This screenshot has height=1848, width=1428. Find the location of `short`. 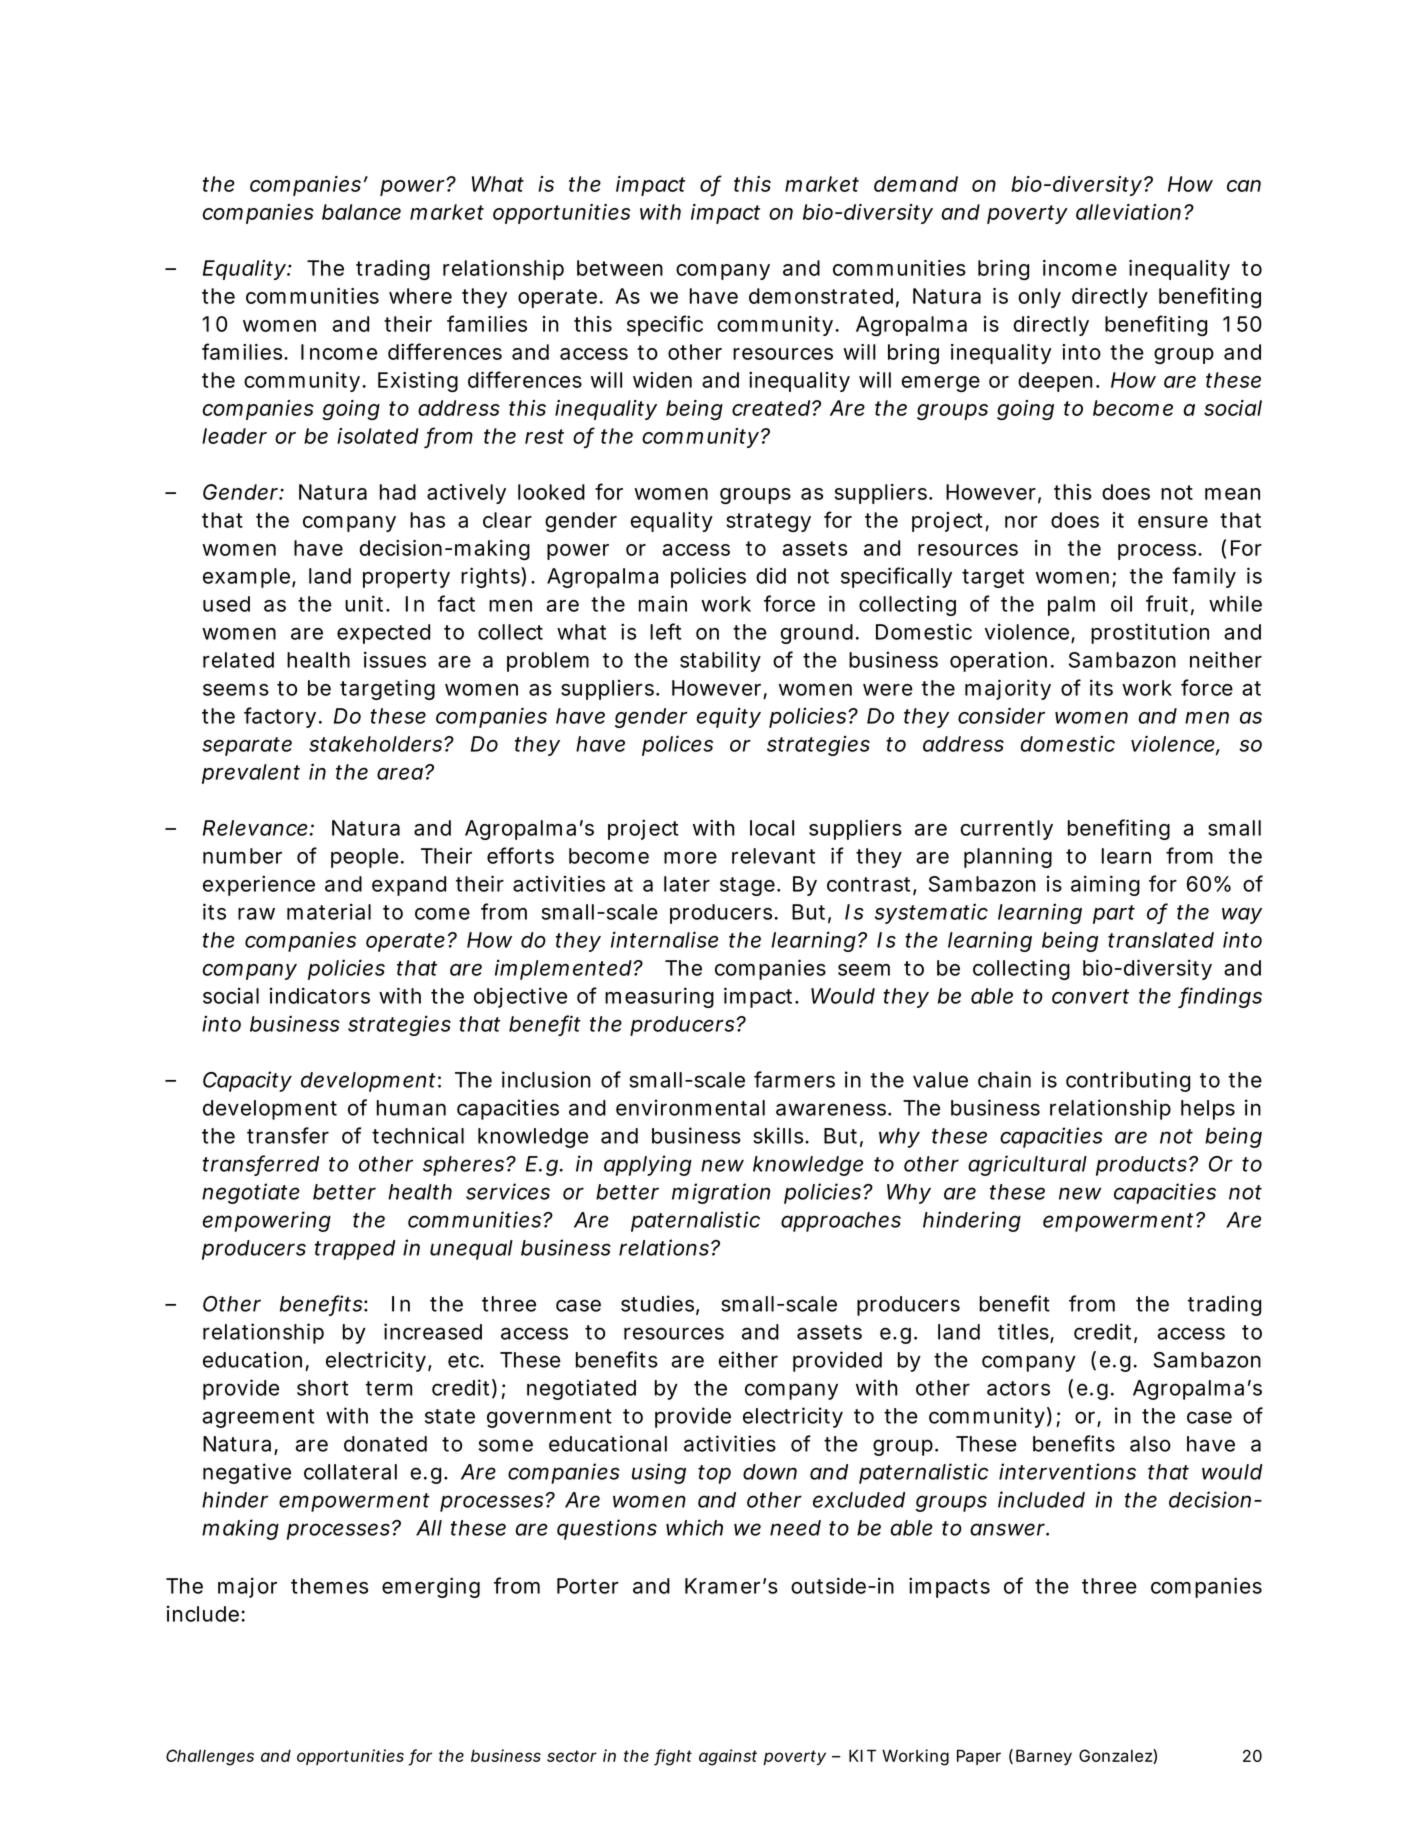

short is located at coordinates (322, 1388).
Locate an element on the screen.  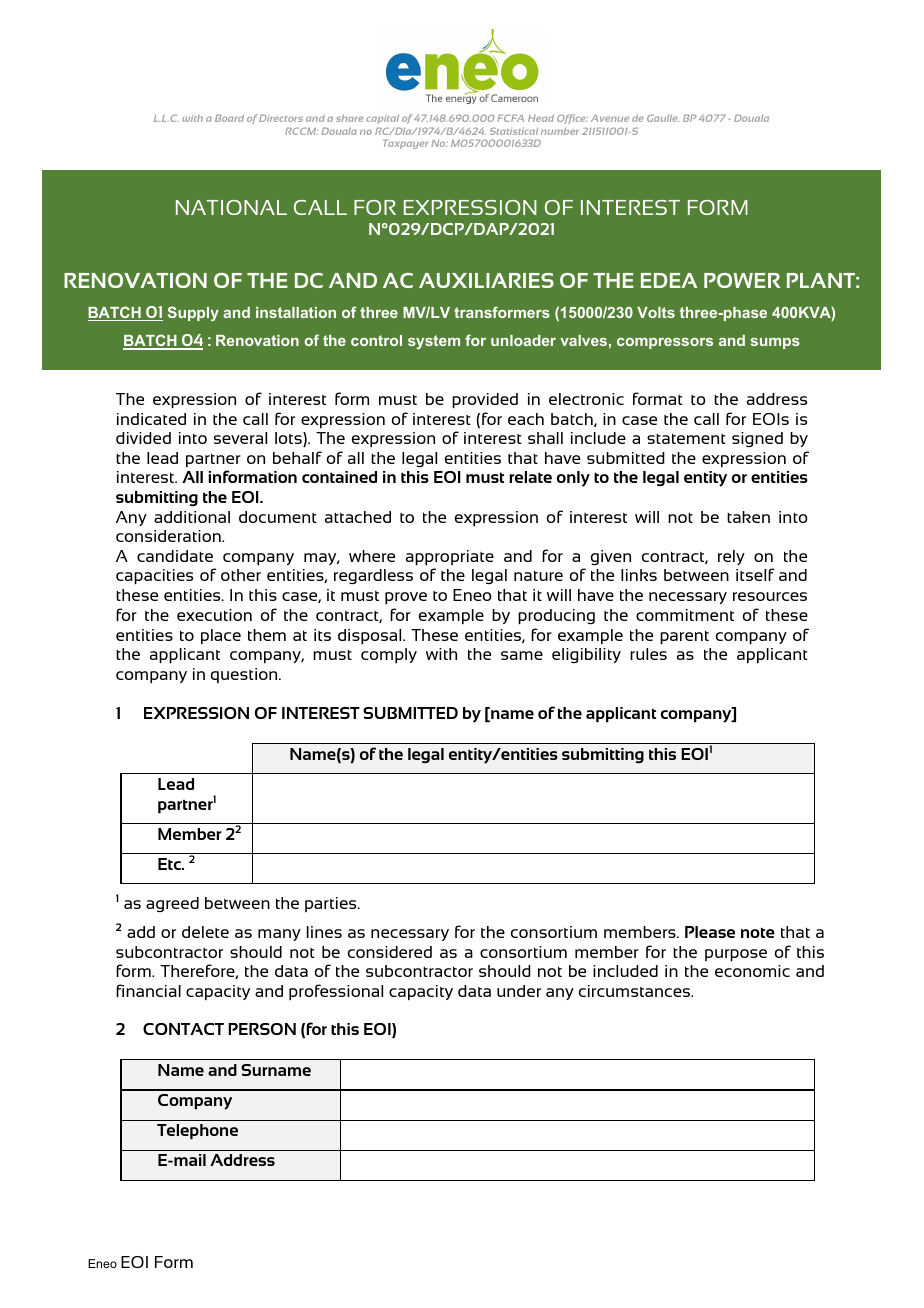
circumstances is located at coordinates (636, 991).
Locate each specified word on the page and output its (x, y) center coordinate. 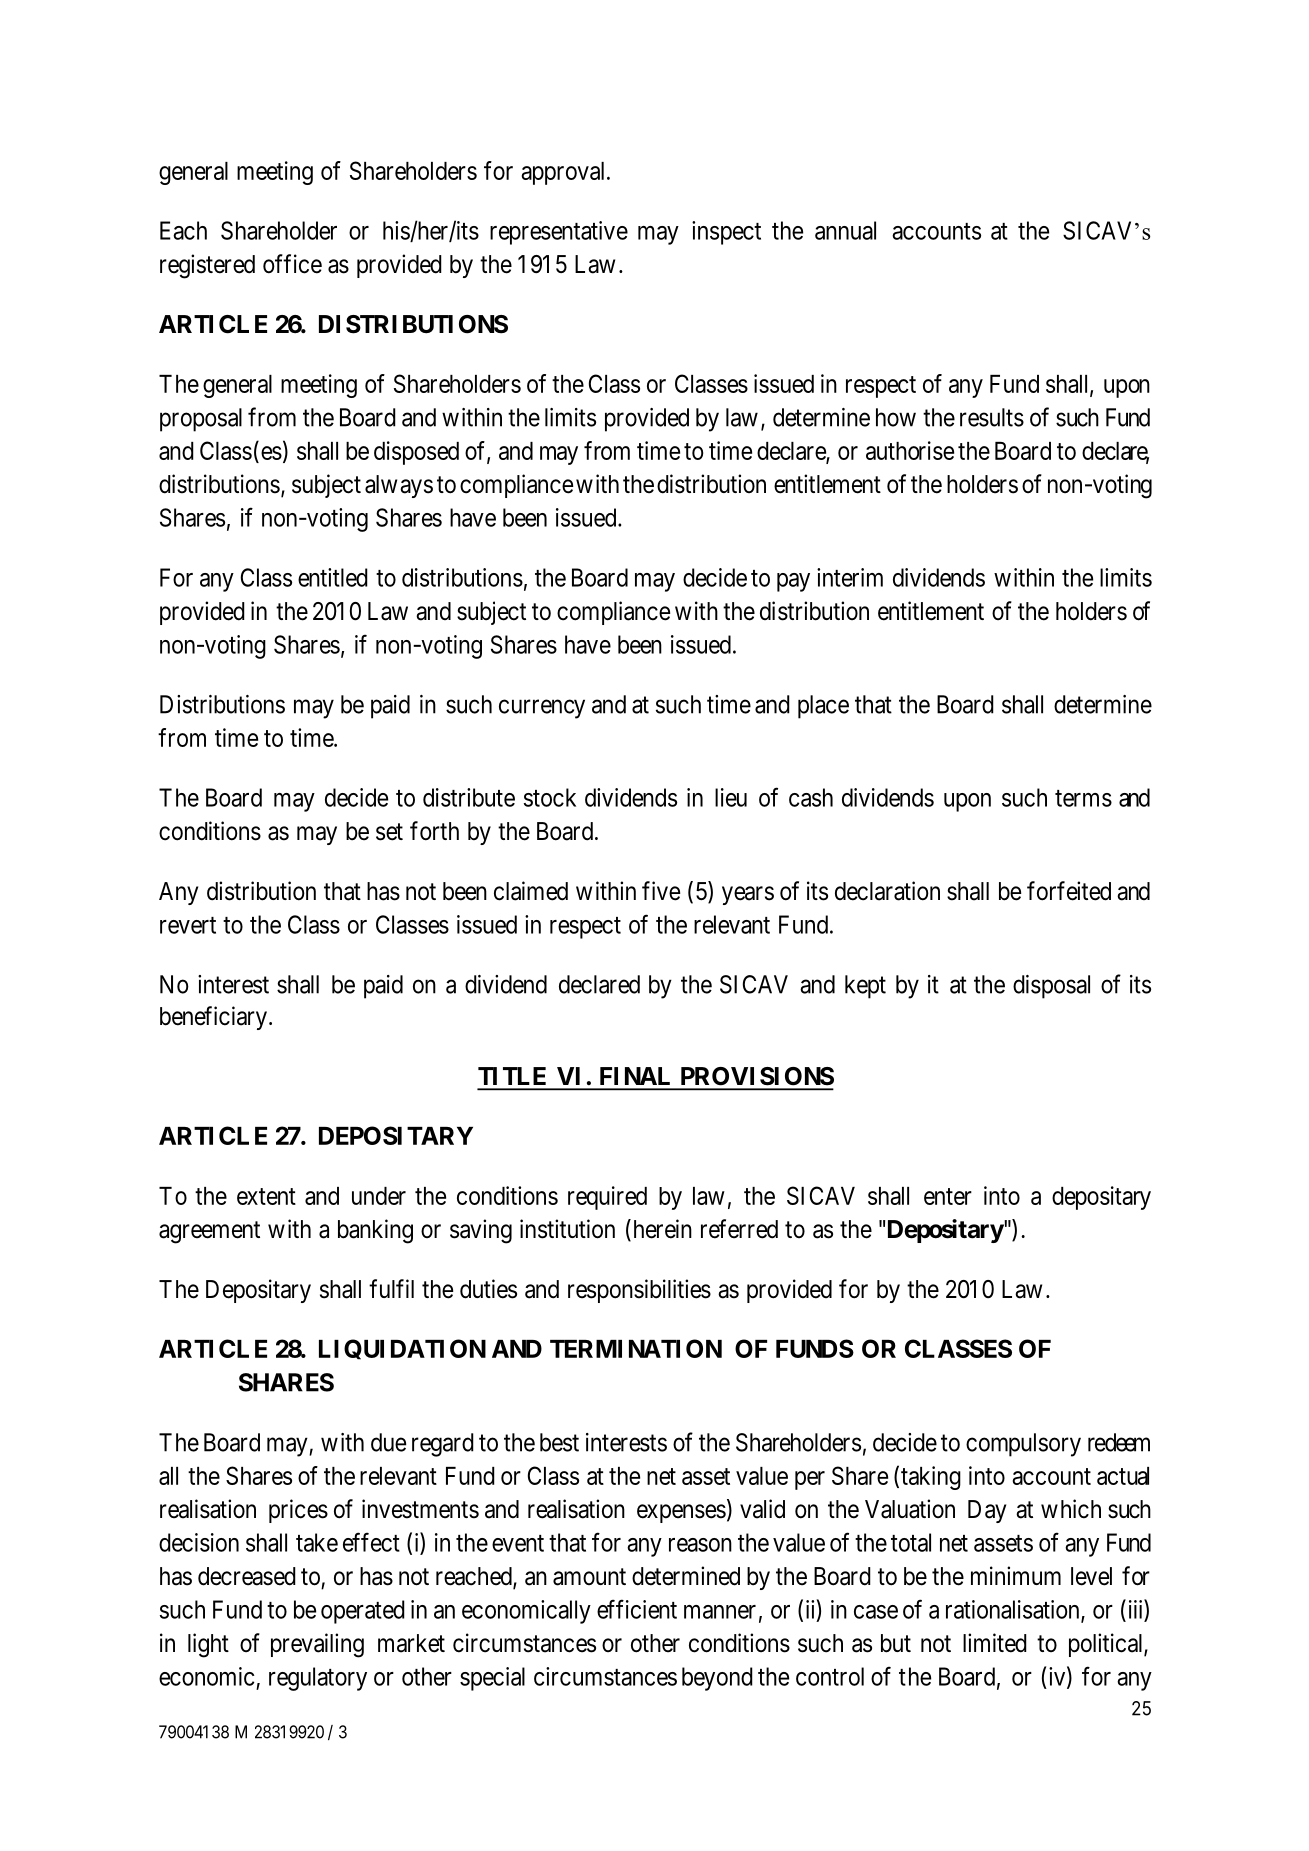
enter (948, 1196)
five (661, 891)
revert (188, 925)
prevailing (317, 1645)
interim (850, 577)
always (399, 486)
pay (793, 582)
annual (845, 230)
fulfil (391, 1288)
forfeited (1069, 891)
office (292, 264)
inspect (726, 233)
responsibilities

__WHAT IS ASKED__
Copy the lines above word for word, leaving out the pictures.

__EXERCISE OUTPUT__
This screenshot has height=1848, width=1428. Find the location of `short`. 

short is located at coordinates (322, 1388).
Locate an element on the screen.  
circumstances is located at coordinates (636, 991).
Locate each specified word on the page and output its (x, y) center coordinate. 
enter (948, 1196)
five (661, 891)
revert (188, 925)
prevailing (317, 1645)
interim (850, 577)
always (399, 486)
pay (793, 582)
annual (845, 230)
fulfil (391, 1288)
forfeited (1069, 891)
office (292, 264)
inspect (726, 233)
responsibilities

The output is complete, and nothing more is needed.